Cookies: Tips, Tricks & Allergy Friendly Replacements — Tiny Spoon Chef

Written by Tiny Spoon Chef | Mar 29, 2023 4:00:00 AM

Who doesn’t love cookies?! Chef Sam is in the house, with all your cookie necessities.

Nothing is better than sitting down and enjoying a nice, warm cookie. All year round, the versatile treat is enjoyed by little kids and adults alike. Everyone has their own idea of the perfect cookie.

I love a chewy center with crispy edges.

My holy grail is Bon Appetit: Brown Butter and Toffee Chocolate Chip Cookie - highly recommend. Just like every baked good, there is some science behind forming this perfect treat.

Here are some great tips and tricks to provide the perfect cookie at home!

It starts with your ingredients:

It’s a good idea to let all your cookie ingredients like the milk, butter and eggs to come to room temp. This helps with the emulsification of the fats & sugar during the creaming process.

It is equally important to make sure that the fat and sugar are fully mixed. (No grainy cookies, please!)

The creaming process forces tiny air bubbles to occur and creates the structure of the dough, providing a beautifully risen cookie! Typically, the next step of the process is adding the eggs. This should be done one at a time to allow them to fully emulsify with the fat.

Next:

Add the dry ingredients in batches. Adding all the flour at once will make the dough stiff & difficult to mix. The more it's mixed, the more gluten develops, producing a dense cookie.

Pro Tip: Use an ice cream or cookie scoop to give uniform cookies that bake evenly. Don’t have a scoop? Hakuna Matata! Two spoons of similar size or even a measuring cup are a good substitute.

Drop the cookies out onto a parchment or silicone-lined baking sheet for quick clean up and easy removal when the cookies are cooled. If you don’t want to bake all the cookies right away, freezing the dough is a great way to have some delicious cookies on standby. You never know when a cookie crisis will present itself!

Roll the dough into balls and freeze in an airtight container for up to three months. When you are ready to bake them, no need to thaw the dough. Pop the frozen pucks (chef lingo) onto a baking sheet and into a preheated oven. Just add an additional 1-2 minutes to the bake time.

 

If all this sounds like too much, that’s what we are here for! Book a consult and get hooked up with one of our amazing chefs.

Have an allergy?
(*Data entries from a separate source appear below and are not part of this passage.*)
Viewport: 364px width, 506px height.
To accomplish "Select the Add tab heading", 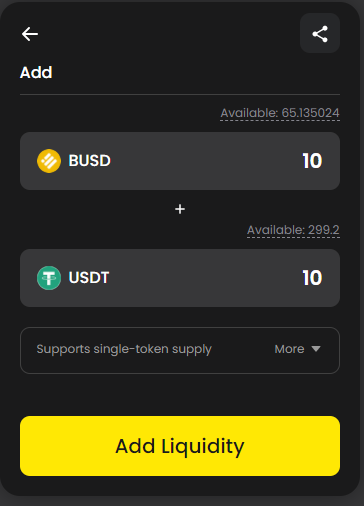I will (x=36, y=72).
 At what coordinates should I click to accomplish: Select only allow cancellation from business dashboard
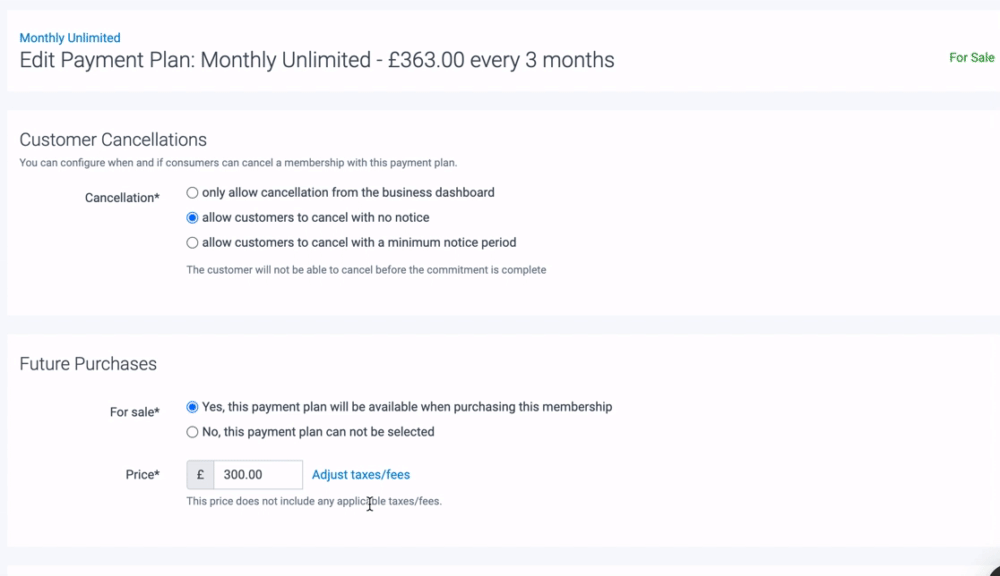coord(192,192)
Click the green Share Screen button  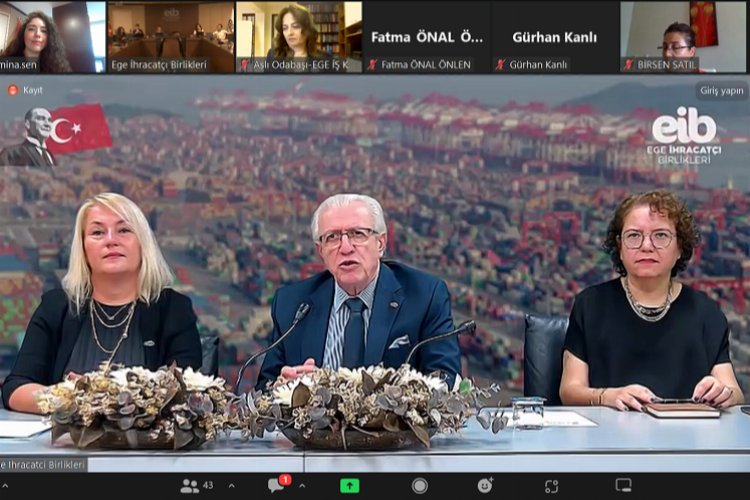(349, 485)
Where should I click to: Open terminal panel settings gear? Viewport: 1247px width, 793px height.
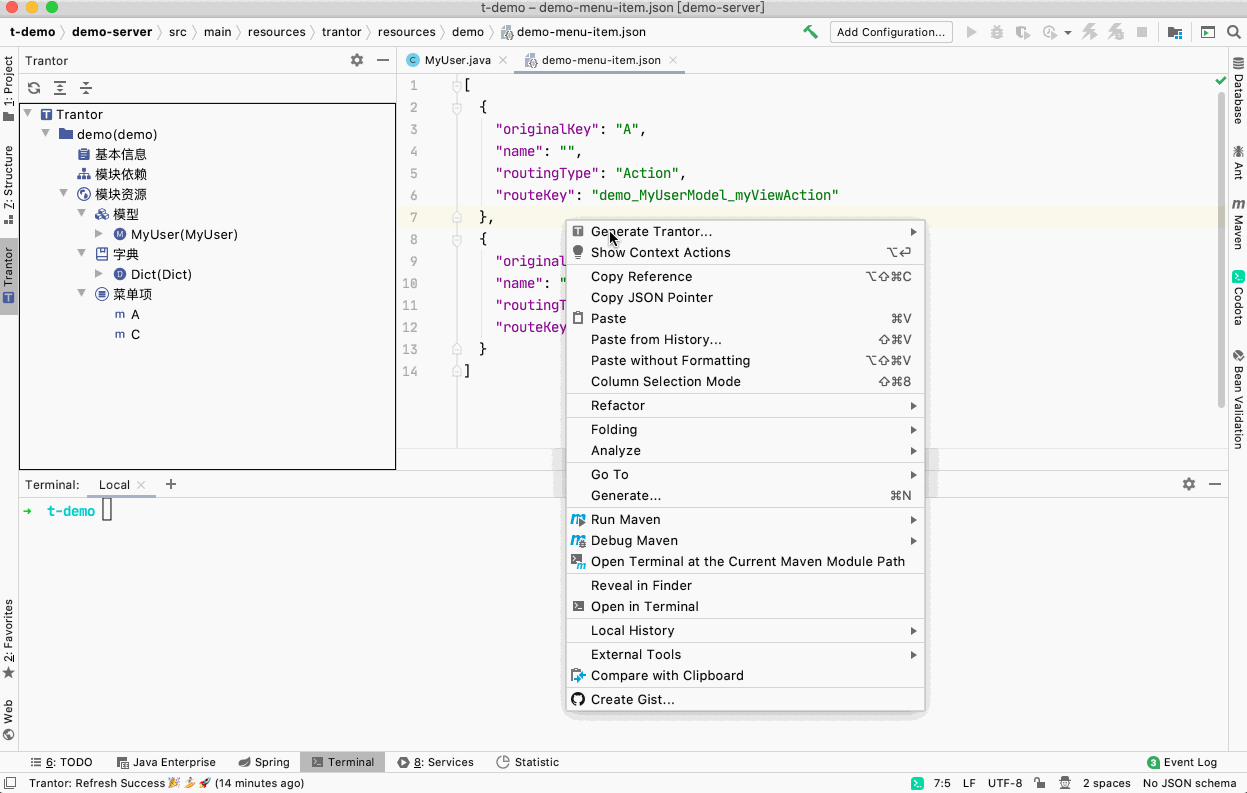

Here are some great replacement ingredients to allow you to enjoy cookies as well.

Flour: Go for nut flours. Almond, hazelnut or even pistachio flour are great options.

Dairy: Vegetable shortening can be swapped out for butter, and oat milk for regular milk. Other substitutes for fat include, vegan butter and coconut oil.

Egg: Surprisingly, applesauce and silken tofu will do the trick every time.